Valve Seat Installation Procedures
By Larry Carley
Valve seats are an extremely important part of a cylinder head because the seats cool and seal the valves. They also support the valve when it closes, which affects both valvetrain geometry and valve lash. If a seat is damaged, cracked, loose, receded or too badly worn to be recut or reground, it can cause a variety of problems: loss of compression, valve burning, valve failure, valvetrain wear and breakage, even head and valve damage if the seat comes loose.
For that reason, replacing valve seats is often necessary when reconditioning aluminum or cast iron cylinder heads.

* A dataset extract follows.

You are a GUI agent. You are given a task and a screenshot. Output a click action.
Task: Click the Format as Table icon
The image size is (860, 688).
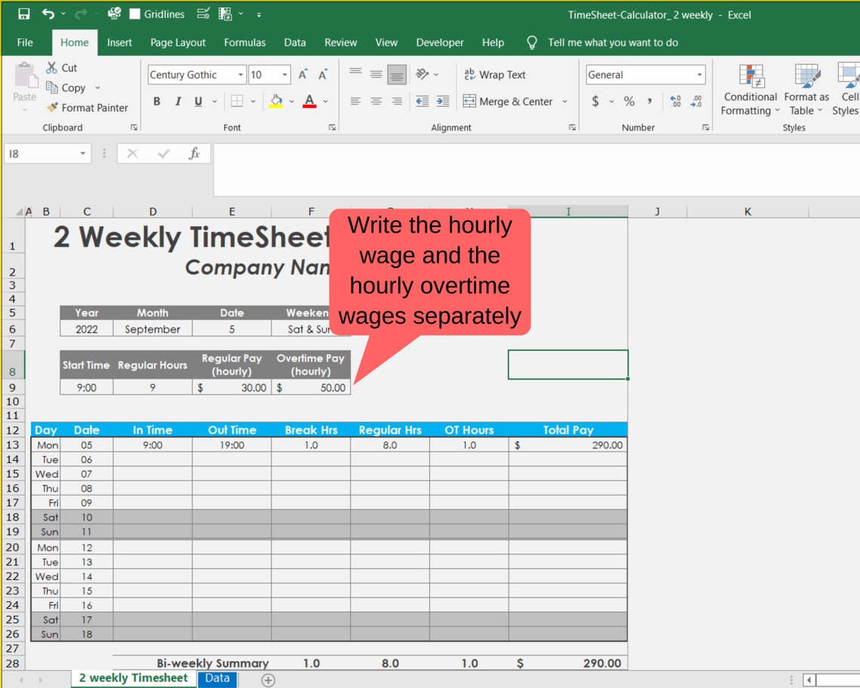click(806, 90)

Another reason to replace a seat is if a valve has broken because the seat is not concentric with the guide. Misalignment between the seat and guide causes the valve stem to flex every time the valve closes. Eventually, this flexing leads to metal fatigue and valve failure. When this happens, the counterbore must be remachined (if the head is salvageable) to realign the seat with the guide.

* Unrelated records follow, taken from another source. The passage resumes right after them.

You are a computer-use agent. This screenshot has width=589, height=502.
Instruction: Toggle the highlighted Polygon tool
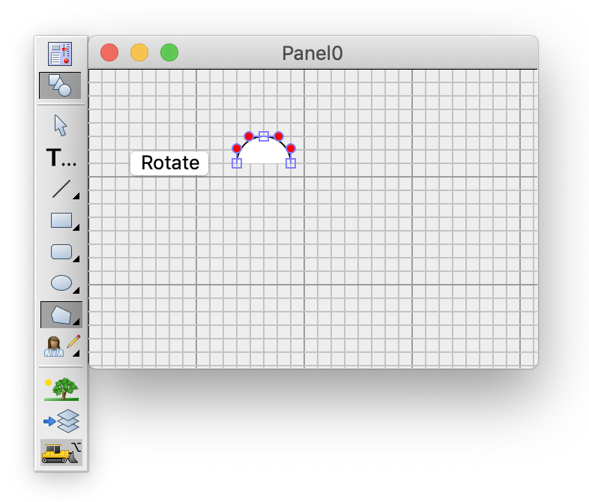pyautogui.click(x=61, y=315)
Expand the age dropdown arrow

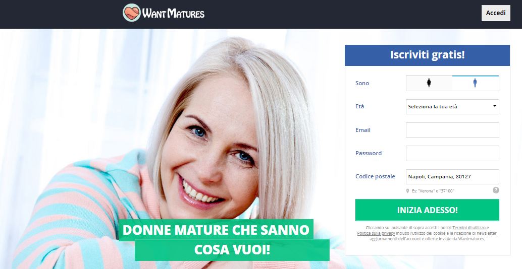(495, 106)
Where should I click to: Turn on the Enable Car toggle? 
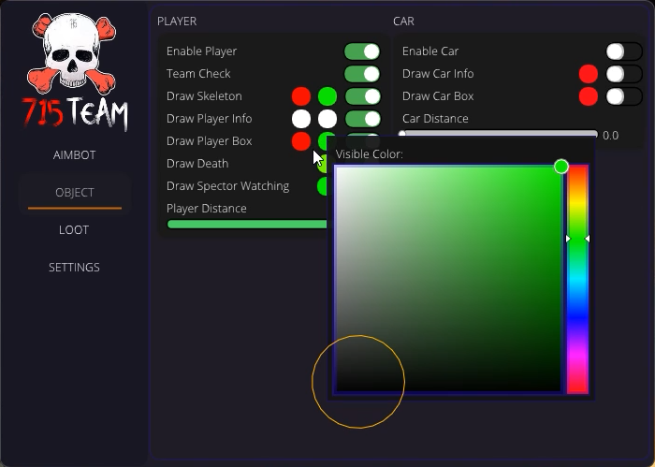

New seats may also be required if a cylinder head has been straightened or welded, if there’s any evidence of corrosion around the outside diameter of a valve seat, or if the engine is being converted to run on a dry fuel such as propane (LPG) or natural gas.
Integral seats in cast iron heads are no less important even though the seats are part of the head itself. An integral seat may have to be cut out and replaced with a new insert if the seat has receded, is badly worn or damaged.
Some experts say when late model aluminum heads are reconditioned the valve seats should always be replaced to maintain correct valvetrain geometry. This applies to overhead cam engines as well as pushrod engines. It’s expensive but is usually necessary to restore proper installed valve height and valvetrain geometry.
Rick Emert, product and technical services manager for SB International, says most valve seat failures (more than 50 percent) are due to one of two things: misapplication (wrong valve and seat combination) or valvetrain "mismotion" (incorrect valvetrain geometry or lack of seat/guide concentricity). He also explains that preignition causes a lot of seat failures, too.
"When seats get too hot, microwelding occurs between the valves and seats. The valves are harder than the seats so microscopic particles of metal from the seats stick to the valves," says Emert. "When the engine cools, these particles are then washed into the exhaust. This causes rapid recession of the seats and is most common in dry fuel (LPG or natural gas) engines."
Emert said another reason for replacing seats in some late model heads is because the OEM powder metal seats become too hard to machine. Many late model gasoline engines with aluminum heads from Ford, GM, Chrysler and many imports are factory-equipped with sintered powder metal seats. Powder metal seats are used because they are harder and more durable.
Powder metal seats combine various materials to achieve special properties. Many powder metal formulas work-harden as the engine runs. A new powder metal seat that has a hardness of RC 25 when it is first installed will develop a hardness of RC 40 to 50 after several thousand miles. Seats that hard are difficult to refinish by cutting, so one alternative to grinding is replacing the old seats with new powder metal or alloy seats.
Emert says his company recommends alloy seats for most applications because they are easier to machine. "We have eight different alloys in our product line, and each one is engineered for a specific type of application." His company’s two most popular alloys are "Cast XB" (an iron-based alloy), and "N-Series" (a nickel-based alloy). SB International also has powder metal seats for those who want to install the same kind of seats as original equipment, Emert says.
"But we don’t recommend installing powder metal seats in diesel engines because powder metal seats can’t take the heat and compression in this kind of application. They may shatter," says Emert.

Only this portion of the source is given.